Study questions:
a. Decide whether each statement below agrees with the toothbrush article: (i) Toilet mist can travel about 6 to 9 feet on a flush. (ii) The study gathered 150 toothbrushes. (iii) The toothbrushes were evaluated within 24 hours of their last use. For each, answer yes or no and quote the deciding words of the article.
b. According to the toothbrush article, with how many other students did the participating students share bathroom space on average?
c. Please write the next part of the toothbrush article, picking up after its final sentence.

Text passage:
++++++
Sharing a bathroom already has its pitfalls—and you know what they are. But a new study is flushing out more nauseating concerns lurking in those communal spaces.
(Germaphobes may want to stop reading now.)
Toothbrushes in shared bathrooms could be teeming with fecal matter. “It's not something you would typically think about,” said Lauren Aber, a researcher at Quinnipiac University. But mist from the toilet “can spread about 6 to 9 feet when the toilet is flushed” she said.
During the American Society for Microbiology conference this month, Aber presented findings of a study in which 135 toothbrushes were collected from Quinnipiac students, who on average shared bathroom space with five other students. The toothbrushes were evaluated within 12 hours of their last use and students completed surveys about their toothbrush sanitization and storage habits.
++++++
Data section:
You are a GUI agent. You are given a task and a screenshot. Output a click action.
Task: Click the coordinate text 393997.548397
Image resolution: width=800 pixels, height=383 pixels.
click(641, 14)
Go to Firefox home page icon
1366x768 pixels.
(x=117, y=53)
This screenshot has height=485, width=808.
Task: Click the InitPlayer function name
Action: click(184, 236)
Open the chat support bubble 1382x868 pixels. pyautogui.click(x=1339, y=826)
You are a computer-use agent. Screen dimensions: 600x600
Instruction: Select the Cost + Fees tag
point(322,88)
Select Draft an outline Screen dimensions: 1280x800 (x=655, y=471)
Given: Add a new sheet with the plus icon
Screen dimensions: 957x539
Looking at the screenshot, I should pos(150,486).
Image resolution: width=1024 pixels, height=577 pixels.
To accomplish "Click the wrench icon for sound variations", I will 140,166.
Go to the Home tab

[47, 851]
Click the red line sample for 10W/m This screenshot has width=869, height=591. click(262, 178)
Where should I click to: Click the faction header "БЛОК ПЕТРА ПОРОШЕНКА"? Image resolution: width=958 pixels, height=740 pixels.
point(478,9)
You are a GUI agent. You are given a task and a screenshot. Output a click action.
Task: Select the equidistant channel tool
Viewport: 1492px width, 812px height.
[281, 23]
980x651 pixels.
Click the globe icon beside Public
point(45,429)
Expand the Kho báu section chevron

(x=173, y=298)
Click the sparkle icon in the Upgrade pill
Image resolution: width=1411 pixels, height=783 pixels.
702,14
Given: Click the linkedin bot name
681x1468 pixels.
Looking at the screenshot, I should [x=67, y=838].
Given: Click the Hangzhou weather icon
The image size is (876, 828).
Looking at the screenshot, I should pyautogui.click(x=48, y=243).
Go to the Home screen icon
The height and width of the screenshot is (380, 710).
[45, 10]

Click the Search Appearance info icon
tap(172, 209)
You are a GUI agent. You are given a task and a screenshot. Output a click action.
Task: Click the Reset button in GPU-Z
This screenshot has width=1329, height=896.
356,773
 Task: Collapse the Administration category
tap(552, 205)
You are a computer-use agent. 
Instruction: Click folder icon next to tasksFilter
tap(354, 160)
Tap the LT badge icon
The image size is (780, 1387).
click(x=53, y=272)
++++++
Per-task answers:
a.
(i) Yes: "can spread about 6 to 9 feet when the toilet is flushed"
(ii) No: "135 toothbrushes were collected from Quinnipiac students"
(iii) No: "The toothbrushes were evaluated within 12 hours of their last use"

b. Five other students.

c.
Regardless of the storage method, 60% of the toothbrushes were contaminated with bacteria commonly found in human feces, the study found. Some students reported regularly decontaminating their brushes with mouthwash, but even that didn't disinfect them.
And don't rely on a toothbrush cover, which “actually creates an environment where bacteria are better suited to grow by keeping the bristles moist,” Aber said.
It's like we're walking “in a fecal cloud,” said San Diego State University biology professor Stanley Maloy, who interviewed Aber in a conference podcast.
Now don't you want to buy a new toothbrush?